Heidelberg Research Architecture Early Chinese Periodicals Online

The project

The platform Early Chinese Periodicals Online (ECPO) was first implemented in collaboration with the Institute of Modern History, Academia Sinica, Taiwan with the generous support by the Chiang Ching-kuo Foundation for International Scholarly Exchange,  from 2013 to 2016. 
ECPO has since been developed with further support from various institutions, such as the Centre for Asian and Transcultural Studies (CATS) Library, the Heidelberg Centre for Transcultural Studies (HCTS), the Institute of Chinese Studies and the Research Council Cultural Dynamics in Globalized Worlds at the University of Heidelberg; along with the Confucius-Institute Heidelberg, and the University of Erlangen-Nürnberg as affiliated partners.

The ECPO database provides open access to material from several important digital collections of the early Chinese press. It combines what we call “extensive” and “intensive” approaches to China’s early periodicals. The extensive approach comprises a comprehensive catalog and record of Republican-era art and literary periodicals, including basic metadata like title, editor, publisher, location and dates of publication, periodicity, format, or prominent contributors. In the intensive approach we not only record bibliographic information, but provide digital cover-to-cover copies of entire runs of periodicals together with an in-depth analysis of their complete contents (article, image, advertisement) together with structured meta-data.

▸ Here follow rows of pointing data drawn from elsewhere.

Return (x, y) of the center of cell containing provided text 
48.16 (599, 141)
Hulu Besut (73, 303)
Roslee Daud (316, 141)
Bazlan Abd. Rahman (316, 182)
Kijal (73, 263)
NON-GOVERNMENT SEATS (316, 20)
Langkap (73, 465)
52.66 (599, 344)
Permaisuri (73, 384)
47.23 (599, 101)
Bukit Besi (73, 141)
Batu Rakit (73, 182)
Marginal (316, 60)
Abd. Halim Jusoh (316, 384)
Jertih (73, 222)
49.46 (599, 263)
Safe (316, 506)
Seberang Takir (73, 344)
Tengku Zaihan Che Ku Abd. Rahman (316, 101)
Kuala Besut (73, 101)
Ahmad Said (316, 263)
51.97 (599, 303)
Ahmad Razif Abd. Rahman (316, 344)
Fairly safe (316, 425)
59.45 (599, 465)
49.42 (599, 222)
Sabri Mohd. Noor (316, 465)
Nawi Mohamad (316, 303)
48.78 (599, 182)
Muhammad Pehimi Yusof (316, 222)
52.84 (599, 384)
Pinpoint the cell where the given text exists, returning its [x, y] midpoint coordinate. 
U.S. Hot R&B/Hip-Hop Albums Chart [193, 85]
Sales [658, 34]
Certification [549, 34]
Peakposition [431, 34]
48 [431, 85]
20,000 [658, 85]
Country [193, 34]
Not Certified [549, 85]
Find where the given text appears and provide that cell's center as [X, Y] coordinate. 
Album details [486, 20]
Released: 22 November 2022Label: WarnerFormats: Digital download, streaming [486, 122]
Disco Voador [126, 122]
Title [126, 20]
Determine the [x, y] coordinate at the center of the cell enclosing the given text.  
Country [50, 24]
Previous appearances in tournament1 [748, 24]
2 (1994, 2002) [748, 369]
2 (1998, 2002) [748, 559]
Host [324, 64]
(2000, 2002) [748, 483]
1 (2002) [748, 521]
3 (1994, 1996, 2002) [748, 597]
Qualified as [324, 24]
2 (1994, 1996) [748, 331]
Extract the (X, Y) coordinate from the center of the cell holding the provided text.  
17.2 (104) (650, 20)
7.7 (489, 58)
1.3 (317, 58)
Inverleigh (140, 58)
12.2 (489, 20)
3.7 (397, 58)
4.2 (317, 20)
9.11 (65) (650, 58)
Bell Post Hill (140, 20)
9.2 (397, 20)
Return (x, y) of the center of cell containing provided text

So far, six journals (four women’s journals and two entertainment periodicals) have been included in the database using the intensive approach, together with the four in-depth analyzed magazines forming the core of the “Chinese Women’s Magazines in the Late Qing and Early Republican Period” (WoMag) database. In the extensive section of the database, we have recorded over 250 periodicals, many of them hosted in databases at the Academia Sinica. This includes newspapers formerly part of the “Chinese Entertainment Newspapers” (Xiaobao) database. The project aims at incorporating metadata in both English and Chinese, and adds research-based annotations and biographical information on editors, authors and individuals represented in illustrations and advertisements in the journals. 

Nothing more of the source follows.